Prediction of Alzheimer’s Found in Writing Tests

A major finding has led to crucial knowledge that could cause major progressions in the medical field. IBM Research made critical progress in predicting Alzheimer’s disease. Alzheimer’s is a progressive degenerative disease that destroys memory and other mental functions. Since there is no evident cure, scientists continually are looking for ways to prevent and cure the disease.

Scientists state that one indication of the neurodegenerative disease are language patterns. A group of scientists studied 80 women and men in their 80s. Before the study, the patients all had a normal cognitive state. After seven and a half years, the patients were examined again and half of them had Alzheimer's.

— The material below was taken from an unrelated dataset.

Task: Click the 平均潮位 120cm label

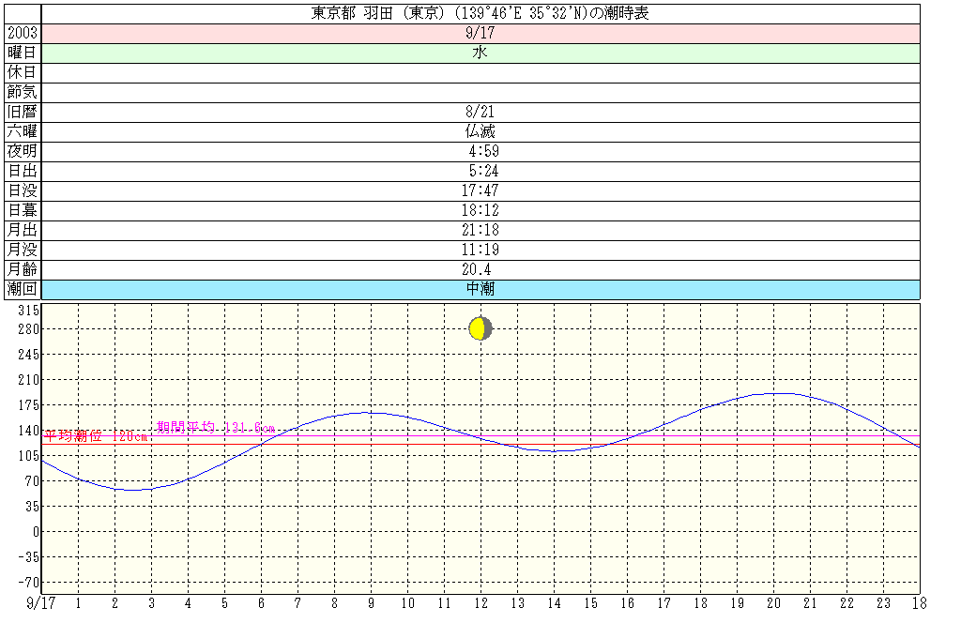Action: click(96, 436)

The Framingham Heart Study, a federal research project, consists of required cognitive and physical tests. All of the patients in the study took a writing test before they had developed Alzheimer’s.

The scientists studied the patients’ word choice and took note of the vocabulary they used while they were functioning cognitively normal. One group of participants repetitively mentioned the same words when taking the test. They also spelled words wrong and made many grammar mistakes. These participants were the ones who ended up developing Alzheimer’s.

The program had a 75% accuracy predicting patients who are susceptible to the disease. These tests are important to conduct because they can provide indication if an individual is likely to develop Alzheimer’s. Although there is no direct cure, these tests provide a warning to the person who is likely to develop the disease.

Neurological diseases create unique speech patterns which can essentially develop before the person gets a diagnosis. It is an efficient measuring tool to indicate whether a person is prone to develop a neurological disease. These speech changes could also be used as an indication for other diseases such as schizophrenia.